_INPUT RECORDS:_
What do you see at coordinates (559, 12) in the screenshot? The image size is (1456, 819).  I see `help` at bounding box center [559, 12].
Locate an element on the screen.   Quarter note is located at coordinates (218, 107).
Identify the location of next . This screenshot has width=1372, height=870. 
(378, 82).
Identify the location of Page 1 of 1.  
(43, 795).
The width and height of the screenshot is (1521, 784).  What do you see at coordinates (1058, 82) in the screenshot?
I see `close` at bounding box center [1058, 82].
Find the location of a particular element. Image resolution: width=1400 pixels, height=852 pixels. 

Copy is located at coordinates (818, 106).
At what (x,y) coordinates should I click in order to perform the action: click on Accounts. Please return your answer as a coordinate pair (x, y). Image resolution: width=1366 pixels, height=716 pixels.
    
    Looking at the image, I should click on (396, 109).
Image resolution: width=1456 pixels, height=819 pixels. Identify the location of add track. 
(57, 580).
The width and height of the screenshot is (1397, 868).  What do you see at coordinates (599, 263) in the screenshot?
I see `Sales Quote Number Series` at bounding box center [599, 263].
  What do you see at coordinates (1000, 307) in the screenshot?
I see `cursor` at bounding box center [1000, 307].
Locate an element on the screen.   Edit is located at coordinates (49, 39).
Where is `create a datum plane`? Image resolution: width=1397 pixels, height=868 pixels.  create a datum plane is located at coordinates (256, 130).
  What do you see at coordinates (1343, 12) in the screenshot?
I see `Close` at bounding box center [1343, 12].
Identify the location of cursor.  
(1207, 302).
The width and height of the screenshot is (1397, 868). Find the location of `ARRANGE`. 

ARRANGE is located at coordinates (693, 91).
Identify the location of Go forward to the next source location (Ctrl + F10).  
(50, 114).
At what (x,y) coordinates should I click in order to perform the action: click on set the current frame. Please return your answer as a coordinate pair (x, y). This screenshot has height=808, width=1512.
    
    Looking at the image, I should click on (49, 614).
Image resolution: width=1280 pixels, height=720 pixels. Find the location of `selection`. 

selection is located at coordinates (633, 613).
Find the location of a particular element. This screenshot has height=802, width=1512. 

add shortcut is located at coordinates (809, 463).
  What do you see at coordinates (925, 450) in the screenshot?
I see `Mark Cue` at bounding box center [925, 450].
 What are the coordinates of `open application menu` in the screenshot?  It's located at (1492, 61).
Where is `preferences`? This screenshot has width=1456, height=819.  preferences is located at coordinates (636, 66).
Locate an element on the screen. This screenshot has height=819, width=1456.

_EXERCISE DETAILS:_ Copy out the items above word for word, starting at the line that contains "Identify the location of Page 1 of 1." and ending at the line that contains "Copy is located at coordinates (818, 106).".

_FINISHED TASK:_
Identify the location of Page 1 of 1.  
(43, 795).
The width and height of the screenshot is (1521, 784).  What do you see at coordinates (1058, 82) in the screenshot?
I see `close` at bounding box center [1058, 82].
Find the location of a particular element. Image resolution: width=1400 pixels, height=852 pixels. 

Copy is located at coordinates (818, 106).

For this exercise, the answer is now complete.